Exercise requirements
For this exercise, write out only the lines of the entries below from the one with "Task: Expand the" up to and including the one with "Given: Open init.grouper.usb.rc text file", exactly as they are. Pictures stay out.

[Records from a data source]
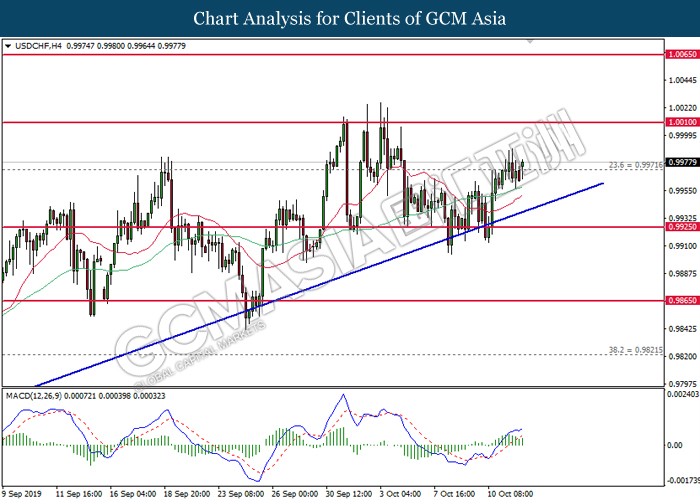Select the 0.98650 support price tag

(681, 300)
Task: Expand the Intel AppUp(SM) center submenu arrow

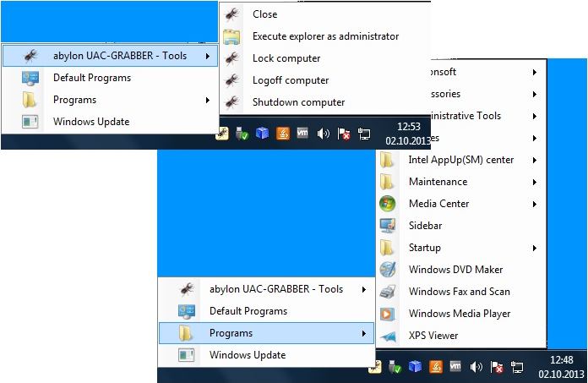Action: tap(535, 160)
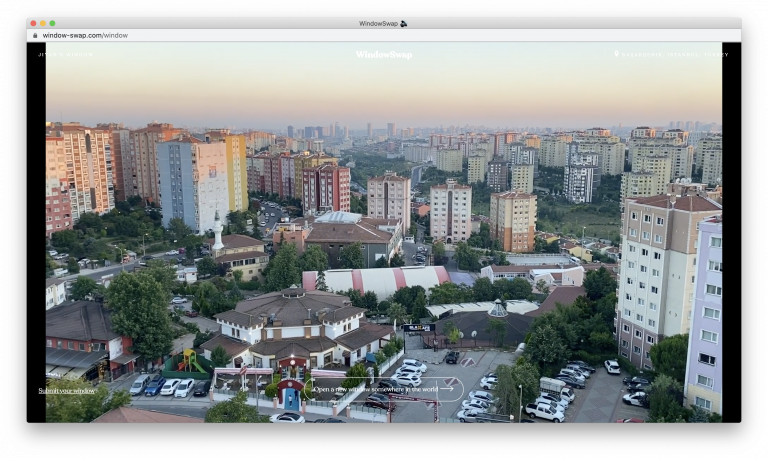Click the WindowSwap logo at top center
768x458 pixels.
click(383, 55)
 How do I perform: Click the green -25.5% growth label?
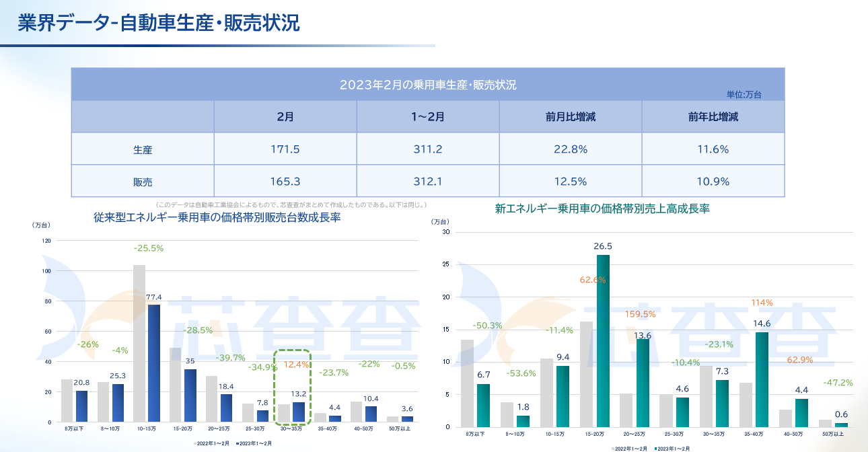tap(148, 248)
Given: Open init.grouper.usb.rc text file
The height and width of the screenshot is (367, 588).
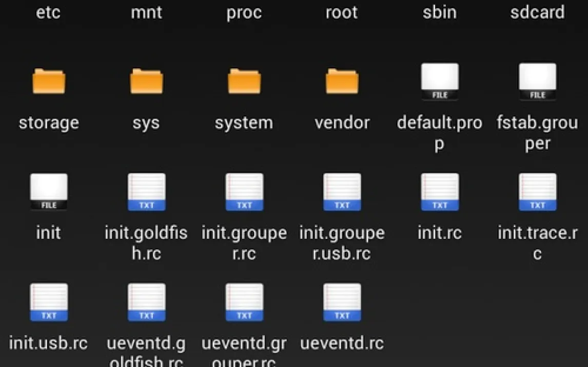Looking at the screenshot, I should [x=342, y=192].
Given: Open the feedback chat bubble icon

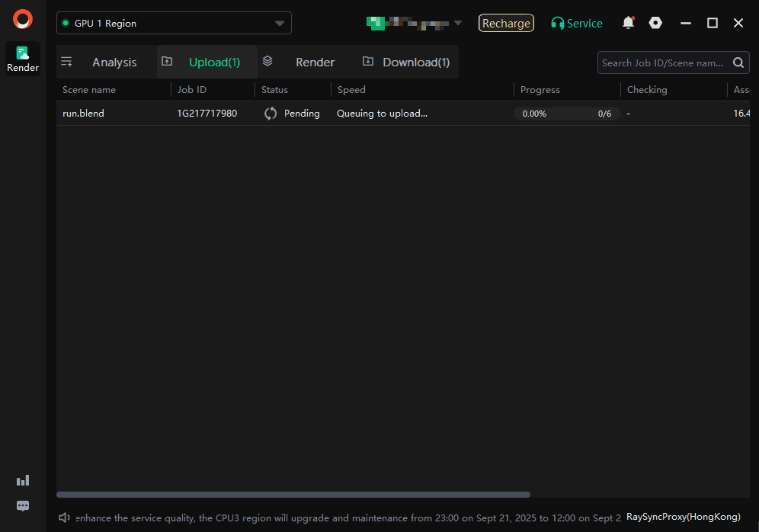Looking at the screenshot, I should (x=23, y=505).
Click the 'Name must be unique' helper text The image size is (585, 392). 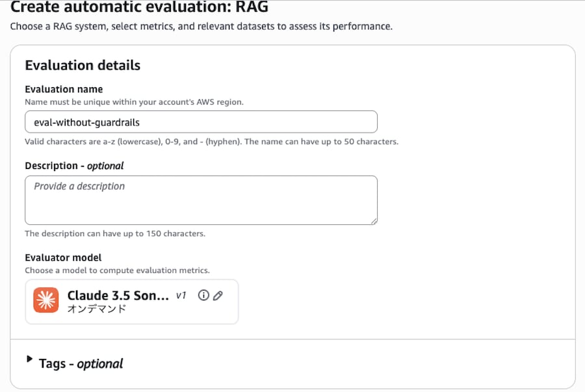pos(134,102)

The answer
Task: Expand the Intel AppUp(SM) center submenu arrow

Action: tap(535, 160)
Click the WindowSwap logo at top center
768x458 pixels.
click(383, 55)
 How do I perform: Click the green -25.5% growth label?
tap(148, 248)
Given: Open init.grouper.usb.rc text file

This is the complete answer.